It may be nice to have benchmarks as a separate test suite and run them against different repository types and compare run times against yarn v1.
Cold installs are quite a bit slower indeed, but that's to be expected. There are two reasons to that:
Since we now store the cache as zip archives, we need to convert those we download from the npm registry. It has a significant cost, and that's where most of the time is spent.
By default the cache is now configured to be unique to each project. This is done in order to increase "offline mirror" awareness, as this very useful feature went mostly unnoticed in the v1. The consequence however is that projects don't benefit by default from the packages downloaded by the other projects.
For the first issue I'm afraid we can't do much. The ideal solution would be for the registry to provide zip archives out of the box (as a reminder, we use zip because its has better random access properties, which improves runtime performances), but it doesn't seem likely it'll happen anytime soon. Maybe it could lead someone to build a zip mirror for npm?
For the second issue users can manually set the enableGlobalCache setting, which will instruct Yarn to ignore the cacheFolder setting and instead use a system-specific directory. All projects that this setting will be able to use a common pool of packages. Note that the yarn dlx installs use the global cache by default, so in their case you won't pay a particular price when calling it twice in a row.

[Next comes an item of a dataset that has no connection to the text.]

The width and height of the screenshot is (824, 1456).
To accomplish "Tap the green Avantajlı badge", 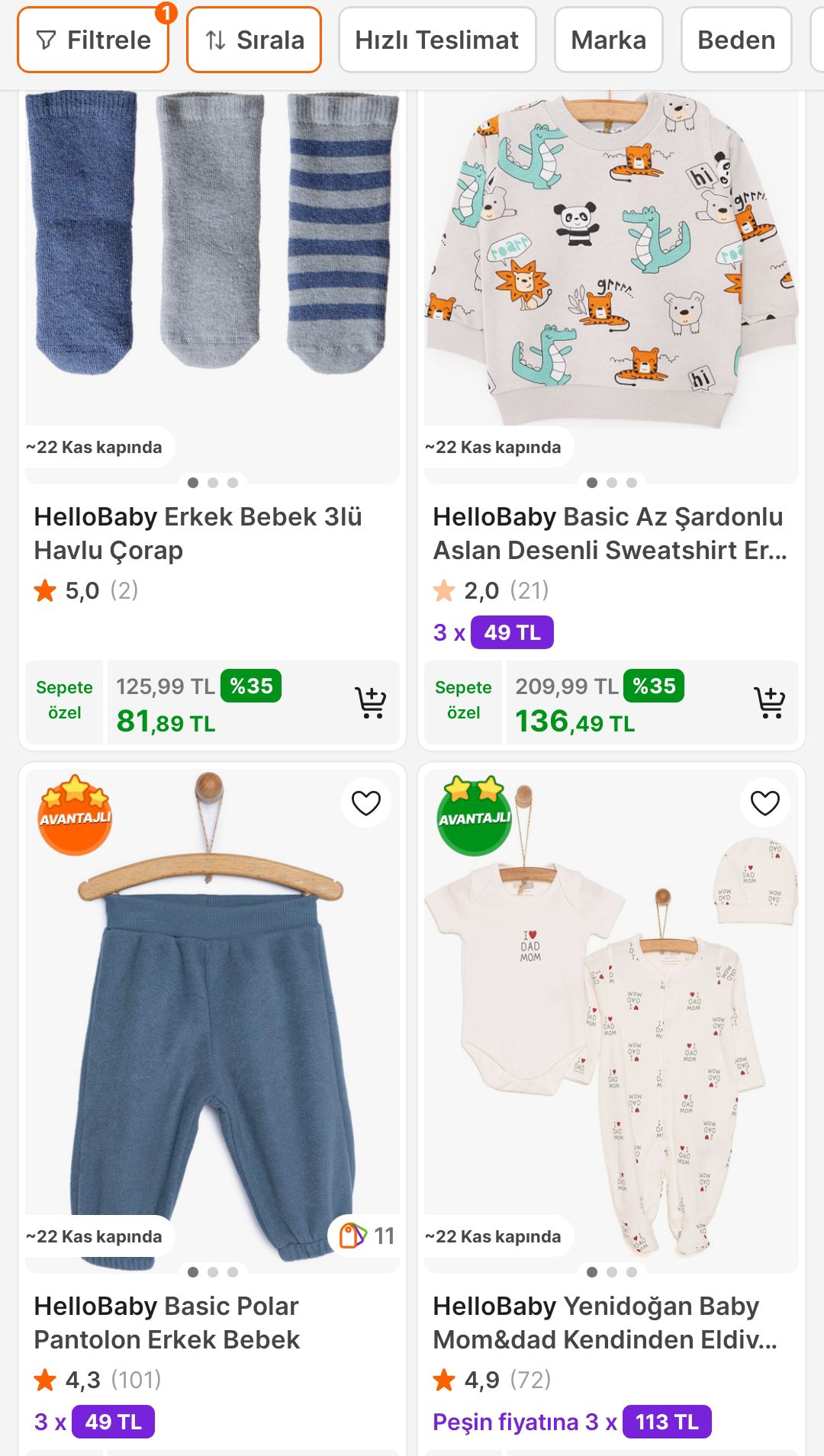I will coord(474,815).
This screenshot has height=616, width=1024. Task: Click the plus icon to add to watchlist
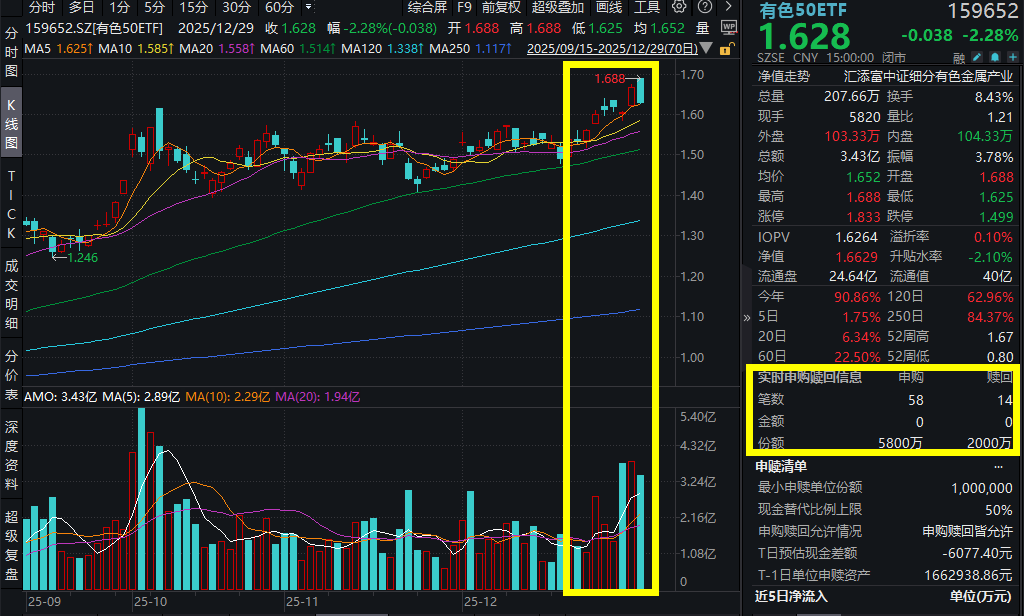click(x=1011, y=58)
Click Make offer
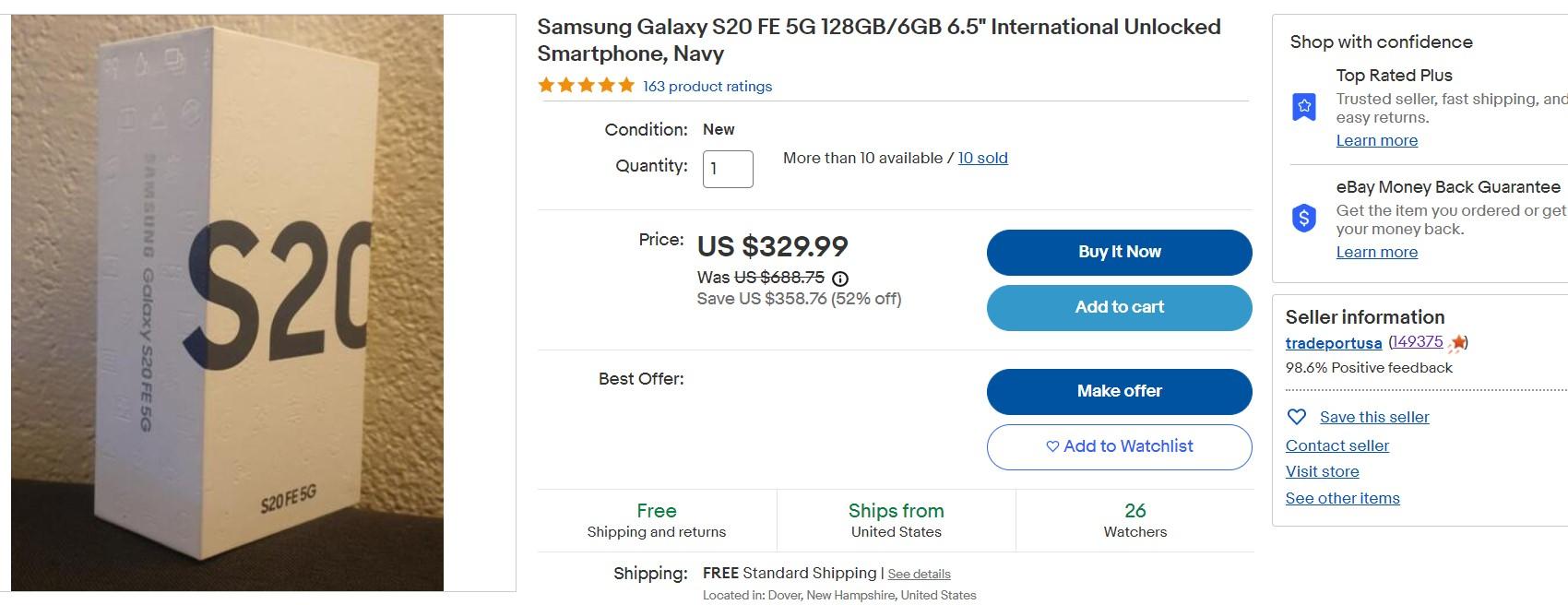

Imo, while it will likely continue to be used as a comparison factor by a bunch of our users (and I admit that's kinda our fault, given the initial communication back when Yarn launched), with the v2 installs aren't a metric as valuable as before.
With zero installs we spend some extra time upfront, but we also get to not have to pay it anymore later. In this context the real command that I think we should be careful about is yarn run, as it's the primary command people use to manage their project.
Maybe it could lead someone to build a zip mirror for npm?
That could be interesting. For github, it's actually not necessary to download the tarballs as they already provide the each branch as both a tarball and zip.
https://github.com/yarnpkg/berry/archive/master.zip
Imo, while it will likely continue to be used as a comparison factor by a bunch of our users (and I admit that's kinda our fault, given the initial communication back when Yarn launched), with the v2 installs aren't a metric as valuable as before.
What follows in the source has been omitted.